Ok, so this post may get a little soap-box like but it’s something that I need to talk about because its become a huge issue for me.
So, most people have heard the phrases ‘pushing through pain’ ‘no pain no gain’ and similar ones..
But when you have chronic illnesses or any illness that leaves you physically or mentally bodily exhausted these phrases are.. Well, rather annoying and very very wrong.
It’s something a doctor or specialist wanting you to do G.E.T or start physical excercise would say “you need to learn how to push through the pain, push past it and you’ll get stronger, control it and not have it control you!”
Which is why, we now have thousands upon thousands of people who tried or were bullied into G.E.T or a exercise routine, become severe more debilitated and set back health and body wise years.
Because pushing through the pain simply doesn’t work. Pushing your body to do anything more than it should is going to have devastating effects on your health and body. Its going to push you too far and completely disable you for days, weeks months or years.
Our bodies arent like a healthy persons. They cannot cope with everyday tasks, let alone 30 minutes of cardio and physical exercise. Cannot cope with the strain it puts our muscles under. Cannot cope with the moving, lifting and shifting our body’s need to do when excercising.
Our bodies will simply revolt protest and then literally disable itself. And us. Because it should never ever be put under this kind of strain.
“Oh but if you exercised more you could walk better, its because you don’t walk alot that you can’t walk well try walking more and you’ll be fine again..”
Nope. Nope with a massive dollop of, no chance in the world no way and never ever on top.
We are sick. We are too sick to do washing up, brushing out hair, to get out of bed.
To sick to eat, read, watch TV, write.
But exercise is going to help us?
Would you say that to someone who has the flu, viral infection, measles, meningitis, sepsis… Would you say, oh go for a run that’ll cure you!
It would never ever even be suggested!
So why to us?
Because our lack of body ability annoys you? Frustrates you? Our laying in bed is a hinderance to you. Our limitations are seen as lazy because you cannot bother to continue to help us as our illnesses last longer than a few weeks?
Chronic illness is just that. Its chronic, its all day everyday and mostly for ever. We are never ever going to be cured, not unless a super drug is invented. Which we would love and rush to have because shock horror we do not want to be like this.
To be too ill to do anything. To live properly, to do anything without it making us even sicker or having a massive flare.
No one would wish that on, or for, themselves. Its not exactly a childhood dream is it like asking a child what they want to be in future…
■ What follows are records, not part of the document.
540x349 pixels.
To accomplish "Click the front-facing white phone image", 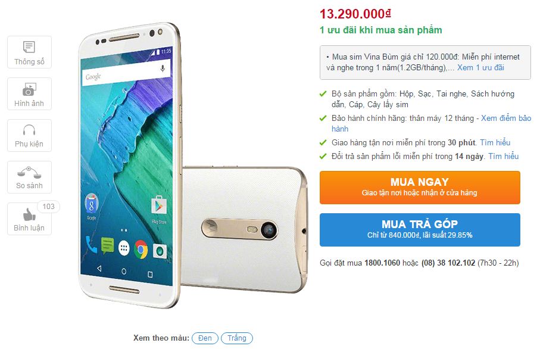I will [130, 166].
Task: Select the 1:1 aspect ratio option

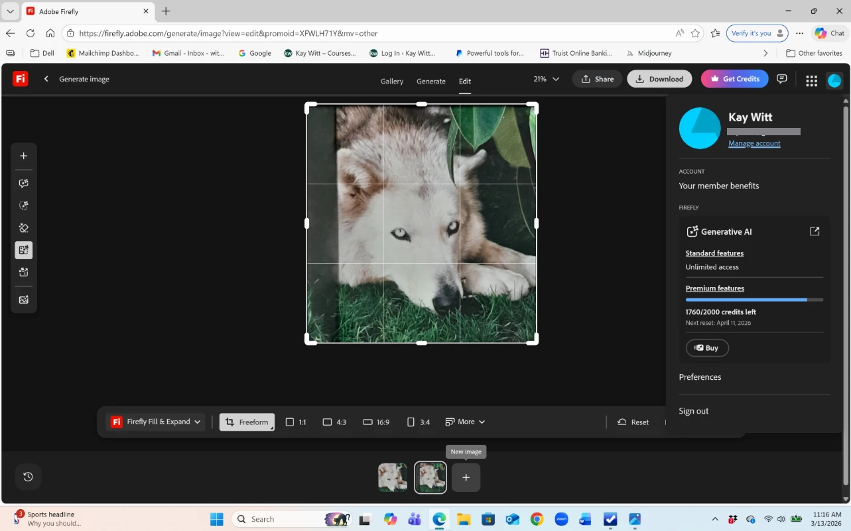Action: pyautogui.click(x=296, y=422)
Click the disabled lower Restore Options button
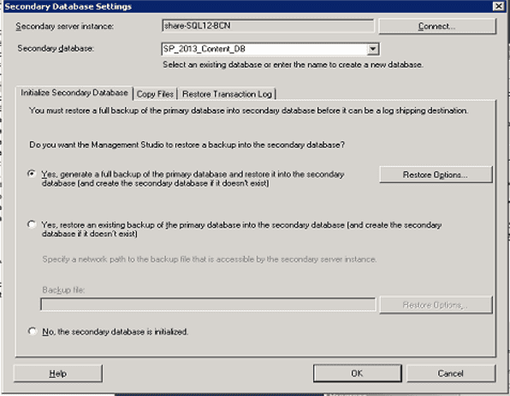The width and height of the screenshot is (510, 396). pos(436,304)
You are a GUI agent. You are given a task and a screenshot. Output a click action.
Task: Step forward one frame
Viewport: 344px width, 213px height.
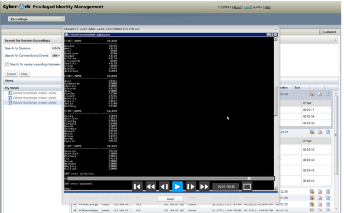(x=191, y=187)
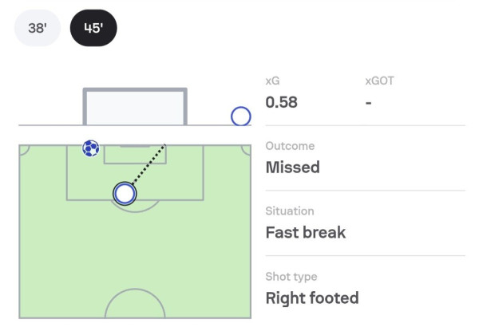Click the top-right corner arc of the pitch
Screen dimensions: 479x327
point(245,151)
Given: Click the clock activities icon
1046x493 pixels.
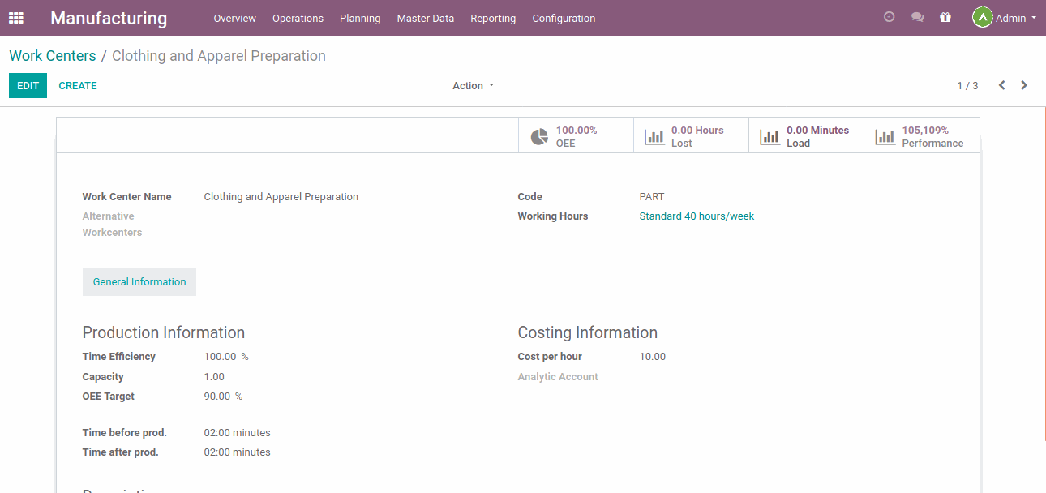Looking at the screenshot, I should tap(889, 17).
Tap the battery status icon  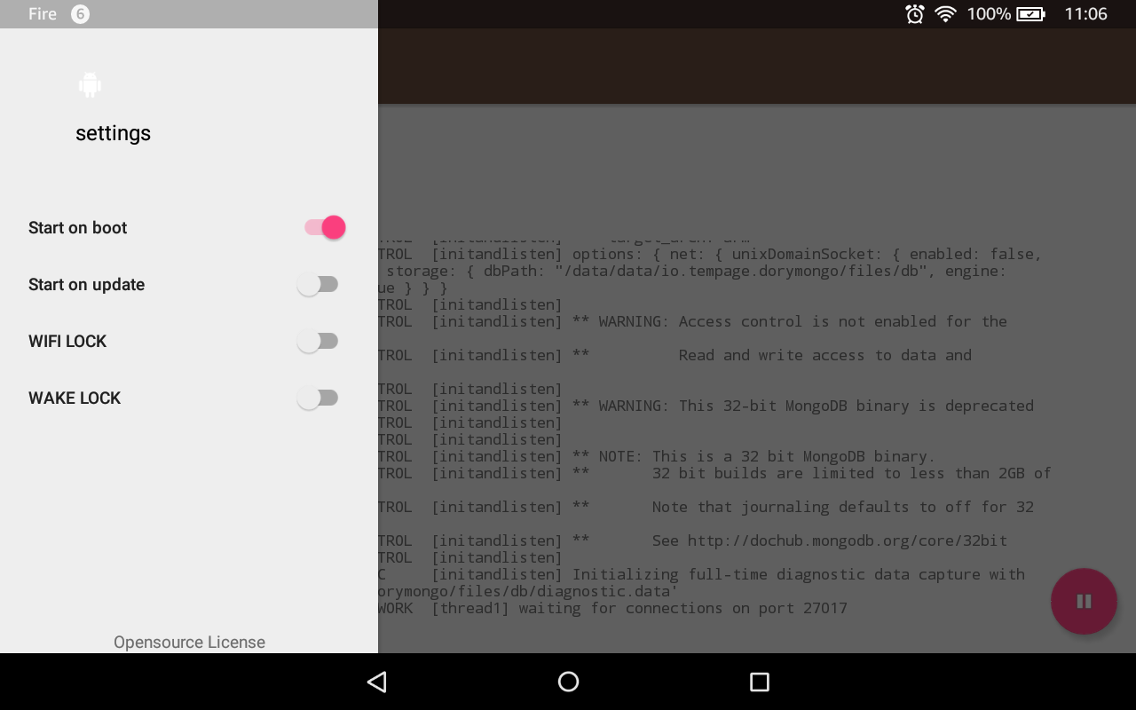tap(1030, 14)
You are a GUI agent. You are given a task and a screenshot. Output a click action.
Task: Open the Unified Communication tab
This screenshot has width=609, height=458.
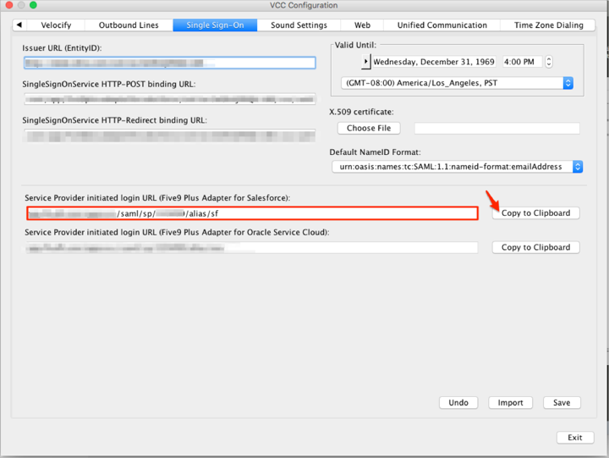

“when I grow up I want to become sick and disabled, lay in bed all day in agony, bodily exhausted live in guilt that I am unable to be the mother, lover, sister, wife, daughter that’s expected of me and I want to be, and not able to do anything without causing my body to revolt against me”
Not exactly living the dream is it?
We are even subjected to this kind of thing in our own support groups and forums..
You always get someone reaching out for help, support in a post, at breaking point in so much pain they’re devastated both physically and mentally. And so many people reach back and help, be there and in joint understanding comfort and words of support.
But then… Some toff nosed self centered self invested of importance comes out with this treasure for this person reaching out for help..
“Oh well, I don’t let the pain control me. Control my doing stuff with my kids/partner/job… I push through it and it’ll never ever beat me!”
Well good for you Doris, I’m sure that nugget of useless, self obsessed, arrogant, un helpful in every and anyway will really help that person feel so much better!!
I sit there looking at the comment and suddenly I can think of something I could push… And it ain’t the pain.
Some of us are more severe than others. Some able to work still, or do things that others that are a bit more severe cannot even think about let alone be physical able too.
People need to realise that, that just because you may be able to do something that doesn’t mean others can. And not because we are lazy or cant bothered but simply, we cannot. Much like a lot in life, not just illness.
And no, by saying that I am definetly not suggesting that your fibro isn’t just as important or as serious as ours . Or should be taken lightly or without the same kind of respect and recognition.
Just that for a lot of us, pushing through the pain is simply not an option. And we feel awful enough about it, without judgement or phrases that just do not fit into our lives our bodies or world around us anymore.
We don’t need to feel anymore isolated, alone, mis understood or mentally anguished than we already do.
Please think before uttering such phrases, suggestions or comments to someone who is chronically ill. For us living in a world of such pain. And our loved ones who are also affected by it.